3.2 Bouwregels
3.2.1 Algemeen
Uitsluitend zijn toegestaan bouwwerken, die ten dienste staan van deze bestemming.
3.2.2 Situering
Gebouwen mogen uitsluitend ter plaatse van de aanduiding "bouwvlak" te worden gesitueerd.
3.2.3 Gebouwen
Voor gebouwen ter plaatse van de aanduiding "bouwvlak" gelden de volgende regels:
-
a. het bouwvlak mag volledig worden bebouwd;
-
b. de goot- en bouwhoogte bedragen niet meer dan ter plaatse van de aanduiding "maximale goot- en bouwhoogte (m)" is aangegeven.
3.2.4 Aan- en uitbouwen, bijgebouwen en overkappingen
Voor aan- en uitbouwen, bijgebouwen en overkappingen gelden de volgende regels:
-
a. de goot- en bouwhoogte mogen niet meer bedragen dan 3 m;
-
b. aan- en uitbouwen, aangebouwde bijgebouwen en overkappingen mogen tot in de zijdelingse perceelsgrens gebouwd worden of op minimaal 1 m afstand van de zijdelingse perceelsgrens, met dien verstande dat in hoeksituaties gebouwen uitsluitend op een afstand van minimaal 1 m van de zijdelingse perceelsgrens mogen worden gesitueerd.
3.2.5 Ondergronds bouwen
Ondergronds bouwen is uitsluitend toegestaan binnen het bouwvlak.
3.2.6 Bouwwerken geen gebouwen zijnde
Voor bouwwerken, geen gebouwen zijnde gelden de volgende regels:
-
a. de hoogte van erf- of terreinafscheidingen mag niet meer bedragen dan 2 m, met dien verstande dat erf- of terreinafscheidingen vóór (het verlengde van) de voorgevel maximaal 1 m hoog mogen zijn;
-
b. de hoogte van overige bouwwerken geen gebouwen zijnde mag niet meer bedragen dan 3 m.
3.3 Afwijking van de bouwregels
3.3.1 Afwijking maatvoering
Het bevoegd gezag kan een omgevingsvergunning verlenen van de maatvoering zoals opgenomen in lid 3.2, mits voldaan wordt aan de volgende voorwaarden:
-
a. de omgevingsvergunning mag niet meer bedragen dan 10% van die maten, afmetingen en percentages;
-
b. de stedenbouwkundige kwaliteit wordt niet onevenredig aangetast; dit heeft betrekking op:
-
1. een goede verhouding tussen bouwmassa en kapvorm;
-
2. de samenhang tussen bebouwing;
-
3. de hoogtedifferentiatie;
-
c. het woon- en leefmilieu van de omgeving wordt niet onevenredig aangetast; dit betekent in ieder geval dat de gebruiksmogelijkheden van de aangrenzende percelen niet onevenredig mogen worden beperkt;
-
d. er is geen sprake van samenloop met het bepaalde in3.2.2.

+===+

# Te maken opdrachten:
A. Hoe hoog mogen erf- of terreinafscheidingen vóór (het verlengde van) de voorgevel volgens de bouwregels maximaal zijn?
B. Geef het deel van de bouwregels vanaf "3.2.3 Gebouwen" tot en met "binnen het bouwvlak." opnieuw weer en verwissel daarin "overkappingen" voor "carports".
C. Ga verder met de bouwregels na de laatste bepaling die er staat.

# Gegevens:
+===+

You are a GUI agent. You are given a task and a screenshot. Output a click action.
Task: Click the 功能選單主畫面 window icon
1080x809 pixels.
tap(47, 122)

+===+

# Antwoorden per opdracht:
A. Maximaal 1 m.

B.
3.2.3 Gebouwen
Voor gebouwen ter plaatse van de aanduiding "bouwvlak" gelden de volgende regels:
-
a. het bouwvlak mag volledig worden bebouwd;
-
b. de goot- en bouwhoogte bedragen niet meer dan ter plaatse van de aanduiding "maximale goot- en bouwhoogte (m)" is aangegeven.
3.2.4 Aan- en uitbouwen, bijgebouwen en carports
Voor aan- en uitbouwen, bijgebouwen en carports gelden de volgende regels:
-
a. de goot- en bouwhoogte mogen niet meer bedragen dan 3 m;
-
b. aan- en uitbouwen, aangebouwde bijgebouwen en carports mogen tot in de zijdelingse perceelsgrens gebouwd worden of op minimaal 1 m afstand van de zijdelingse perceelsgrens, met dien verstande dat in hoeksituaties gebouwen uitsluitend op een afstand van minimaal 1 m van de zijdelingse perceelsgrens mogen worden gesitueerd.
3.2.5 Ondergronds bouwen
Ondergronds bouwen is uitsluitend toegestaan binnen het bouwvlak.

C.
3.3.2 Omgevingsvergunning bouwen buiten bouwvlak
Het bevoegd gezag kan een omgevingsvergunning verlenen voor het bepaalde in 3.2.2, teneinde uitbreidingen van het hoofdgebouw buiten het bouwvlak toe te staan, mits voldaan wordt aan de volgende voorwaarden:
-
a. het bouwvlak mag met niet meer dan 3 m worden overschreden, met dien verstande dat de grens van het bouwvlak aan de zijde van de voorgevel niet mag worden overschreden;
-
b. de stedenbouwkundige kwaliteit wordt niet onevenredig aangetast; dit heeft betrekking op:
-
1. een goede verhouding tussen bouwmassa en kapvorm;
-
2. de samenhang tussen bebouwing;
-
3. de hoogtedifferentiatie;
-
c. het woon- en leefmilieu van de omgeving wordt niet onevenredig aangetast; dit betekent in ieder geval dat de gebruiksmogelijkheden van de aangrenzende percelen niet onevenredig mogen worden beperkt;
-
d. de verkeersveiligheid, brandveiligheid c.q. brand- en rampenbestrijding is gewaarborgd;
-
e. op het perceel is voldoende parkeer-, laad- en losruimte aanwezig.